In essence, the program first generates a HashSet of IDs and then indexes these IDs by their parent ID in a HashMap. In detail:

The first phase (PHASE 1) generates 5 million parent IDs, each with 1 to 10 child IDs using either the old (e.g., XXX-00000001) or the new ID schema (e.g., X384840564) and one of the two hash functions. The generated child IDs are collected in a HashSet. We explicitly create new parent ID objects for each child ID to match the functionality of the original system. For experimentation, the IDs can optionally be shuffled in a LinkedHashSet to distort the hash-based ordering (cf. boolean SHUFFLE_SET).

The second phase (PHASE 2) simulates the performance-critical path. It reads all IDs (child IDs with their parents) from the HashSet and puts them into a HashMap with the parent IDs as keys (i.e., aggregate IDs by parent).

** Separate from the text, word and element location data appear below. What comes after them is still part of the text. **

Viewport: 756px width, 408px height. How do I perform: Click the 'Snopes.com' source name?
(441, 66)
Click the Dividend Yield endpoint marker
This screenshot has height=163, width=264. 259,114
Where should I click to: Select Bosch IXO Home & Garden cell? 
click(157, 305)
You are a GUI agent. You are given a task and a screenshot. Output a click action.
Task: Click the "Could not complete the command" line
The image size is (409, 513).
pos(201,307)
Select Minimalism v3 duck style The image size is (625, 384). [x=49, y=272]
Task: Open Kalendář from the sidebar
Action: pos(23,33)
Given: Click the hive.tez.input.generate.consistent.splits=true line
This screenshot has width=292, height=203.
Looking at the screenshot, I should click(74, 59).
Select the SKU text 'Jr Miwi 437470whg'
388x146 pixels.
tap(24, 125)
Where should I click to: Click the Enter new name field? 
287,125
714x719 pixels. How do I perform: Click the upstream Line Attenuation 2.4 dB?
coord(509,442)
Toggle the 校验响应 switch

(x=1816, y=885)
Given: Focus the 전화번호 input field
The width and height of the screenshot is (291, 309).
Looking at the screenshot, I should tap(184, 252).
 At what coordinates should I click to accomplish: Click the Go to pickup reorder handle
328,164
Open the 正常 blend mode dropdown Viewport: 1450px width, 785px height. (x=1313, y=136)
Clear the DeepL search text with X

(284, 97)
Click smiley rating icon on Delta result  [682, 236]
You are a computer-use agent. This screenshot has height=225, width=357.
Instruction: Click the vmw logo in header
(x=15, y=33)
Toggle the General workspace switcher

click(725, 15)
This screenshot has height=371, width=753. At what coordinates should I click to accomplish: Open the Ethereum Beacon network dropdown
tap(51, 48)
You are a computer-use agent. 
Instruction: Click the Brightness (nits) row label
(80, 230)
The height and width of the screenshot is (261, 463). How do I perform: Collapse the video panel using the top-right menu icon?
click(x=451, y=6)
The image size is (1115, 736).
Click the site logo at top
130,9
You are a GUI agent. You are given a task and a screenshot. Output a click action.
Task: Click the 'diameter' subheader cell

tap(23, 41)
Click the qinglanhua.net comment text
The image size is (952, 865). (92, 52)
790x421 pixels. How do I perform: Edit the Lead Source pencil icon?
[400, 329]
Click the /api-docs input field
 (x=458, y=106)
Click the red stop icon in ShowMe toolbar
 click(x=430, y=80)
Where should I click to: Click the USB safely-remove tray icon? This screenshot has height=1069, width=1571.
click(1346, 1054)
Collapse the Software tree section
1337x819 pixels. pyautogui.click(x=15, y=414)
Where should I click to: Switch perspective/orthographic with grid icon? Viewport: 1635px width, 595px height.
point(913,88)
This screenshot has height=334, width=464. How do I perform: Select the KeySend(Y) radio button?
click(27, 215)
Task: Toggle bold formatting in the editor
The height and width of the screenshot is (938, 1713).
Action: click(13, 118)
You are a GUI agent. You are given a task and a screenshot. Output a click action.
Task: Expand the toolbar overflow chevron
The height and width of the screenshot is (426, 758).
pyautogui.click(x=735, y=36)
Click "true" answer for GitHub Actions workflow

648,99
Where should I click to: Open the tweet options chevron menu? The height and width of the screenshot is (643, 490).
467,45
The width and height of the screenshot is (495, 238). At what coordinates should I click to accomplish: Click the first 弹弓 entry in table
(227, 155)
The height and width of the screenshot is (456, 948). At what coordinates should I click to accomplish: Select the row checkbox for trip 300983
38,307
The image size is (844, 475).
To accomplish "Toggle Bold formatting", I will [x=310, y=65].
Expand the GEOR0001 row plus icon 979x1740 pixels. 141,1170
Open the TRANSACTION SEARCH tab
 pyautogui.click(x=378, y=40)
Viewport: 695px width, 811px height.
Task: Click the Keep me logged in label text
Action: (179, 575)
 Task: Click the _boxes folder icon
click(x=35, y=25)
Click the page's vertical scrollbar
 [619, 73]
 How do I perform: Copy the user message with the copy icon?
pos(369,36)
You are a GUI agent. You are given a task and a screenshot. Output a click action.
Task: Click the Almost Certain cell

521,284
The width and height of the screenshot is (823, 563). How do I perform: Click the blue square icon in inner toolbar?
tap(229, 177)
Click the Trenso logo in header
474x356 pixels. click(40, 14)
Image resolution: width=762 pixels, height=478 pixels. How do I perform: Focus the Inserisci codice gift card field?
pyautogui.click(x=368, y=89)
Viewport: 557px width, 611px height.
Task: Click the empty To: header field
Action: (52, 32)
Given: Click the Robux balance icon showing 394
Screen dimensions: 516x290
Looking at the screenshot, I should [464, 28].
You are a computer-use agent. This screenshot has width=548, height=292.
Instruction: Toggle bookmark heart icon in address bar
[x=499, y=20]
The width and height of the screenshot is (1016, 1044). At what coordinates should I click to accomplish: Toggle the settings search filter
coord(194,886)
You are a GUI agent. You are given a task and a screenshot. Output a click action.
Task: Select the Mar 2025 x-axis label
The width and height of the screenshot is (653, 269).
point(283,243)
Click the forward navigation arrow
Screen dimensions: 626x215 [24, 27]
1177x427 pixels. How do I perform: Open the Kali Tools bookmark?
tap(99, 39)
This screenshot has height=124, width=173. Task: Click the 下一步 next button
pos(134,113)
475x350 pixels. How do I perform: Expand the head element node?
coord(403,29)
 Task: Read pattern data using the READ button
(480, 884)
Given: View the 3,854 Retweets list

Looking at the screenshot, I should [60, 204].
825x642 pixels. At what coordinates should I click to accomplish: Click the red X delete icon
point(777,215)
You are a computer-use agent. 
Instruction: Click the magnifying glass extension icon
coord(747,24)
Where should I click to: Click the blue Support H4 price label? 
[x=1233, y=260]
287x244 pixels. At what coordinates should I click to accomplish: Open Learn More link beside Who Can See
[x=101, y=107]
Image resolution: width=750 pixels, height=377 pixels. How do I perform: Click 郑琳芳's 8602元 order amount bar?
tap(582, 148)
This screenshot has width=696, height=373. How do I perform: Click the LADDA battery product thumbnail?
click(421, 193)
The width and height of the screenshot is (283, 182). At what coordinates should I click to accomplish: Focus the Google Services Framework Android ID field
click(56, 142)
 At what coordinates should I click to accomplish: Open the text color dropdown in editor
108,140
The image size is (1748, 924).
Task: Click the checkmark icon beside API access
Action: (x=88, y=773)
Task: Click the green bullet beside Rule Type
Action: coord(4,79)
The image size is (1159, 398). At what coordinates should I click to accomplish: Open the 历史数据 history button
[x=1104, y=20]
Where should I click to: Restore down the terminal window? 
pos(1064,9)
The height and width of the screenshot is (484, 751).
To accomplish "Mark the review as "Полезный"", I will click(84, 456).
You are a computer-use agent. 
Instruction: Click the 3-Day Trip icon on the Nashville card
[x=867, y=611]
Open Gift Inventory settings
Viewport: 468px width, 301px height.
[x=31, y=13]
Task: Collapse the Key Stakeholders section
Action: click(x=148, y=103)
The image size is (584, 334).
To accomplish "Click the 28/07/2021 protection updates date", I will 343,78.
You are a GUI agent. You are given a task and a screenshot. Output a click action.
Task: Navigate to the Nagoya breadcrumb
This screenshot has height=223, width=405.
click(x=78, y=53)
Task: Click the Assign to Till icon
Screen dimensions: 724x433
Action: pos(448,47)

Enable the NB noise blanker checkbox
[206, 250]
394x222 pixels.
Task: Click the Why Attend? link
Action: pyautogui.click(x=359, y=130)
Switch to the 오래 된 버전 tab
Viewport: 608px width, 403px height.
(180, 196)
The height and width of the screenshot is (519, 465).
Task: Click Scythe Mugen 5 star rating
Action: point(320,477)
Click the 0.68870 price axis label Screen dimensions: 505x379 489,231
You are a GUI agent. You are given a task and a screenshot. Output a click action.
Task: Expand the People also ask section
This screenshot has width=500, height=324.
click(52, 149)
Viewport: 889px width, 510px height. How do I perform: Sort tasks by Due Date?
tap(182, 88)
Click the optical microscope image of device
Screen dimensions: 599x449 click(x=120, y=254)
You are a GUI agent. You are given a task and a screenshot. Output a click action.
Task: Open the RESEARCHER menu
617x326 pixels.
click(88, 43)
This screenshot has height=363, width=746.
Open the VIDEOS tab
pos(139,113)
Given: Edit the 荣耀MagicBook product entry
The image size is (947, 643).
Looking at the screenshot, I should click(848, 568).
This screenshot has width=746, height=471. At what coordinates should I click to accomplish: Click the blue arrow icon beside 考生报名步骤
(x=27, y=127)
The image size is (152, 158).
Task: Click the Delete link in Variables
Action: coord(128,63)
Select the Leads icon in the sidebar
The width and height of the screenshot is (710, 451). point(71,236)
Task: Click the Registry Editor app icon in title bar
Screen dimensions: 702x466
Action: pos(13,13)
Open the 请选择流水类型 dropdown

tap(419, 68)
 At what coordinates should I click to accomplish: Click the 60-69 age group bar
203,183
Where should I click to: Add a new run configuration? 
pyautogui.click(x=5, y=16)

Note: The actual retrieval system has a more complex logic, such as reading IDs from multiple sets and merging child IDs as the map entry’s values, but it turned out that none of these steps was responsible for the strong performance gap in question.

The remaining lines try to control for the GC, such that the data structures are not GC:ed too early. We’ve tried different alternatives for controlling the GC, but the results seemed pretty stable overall.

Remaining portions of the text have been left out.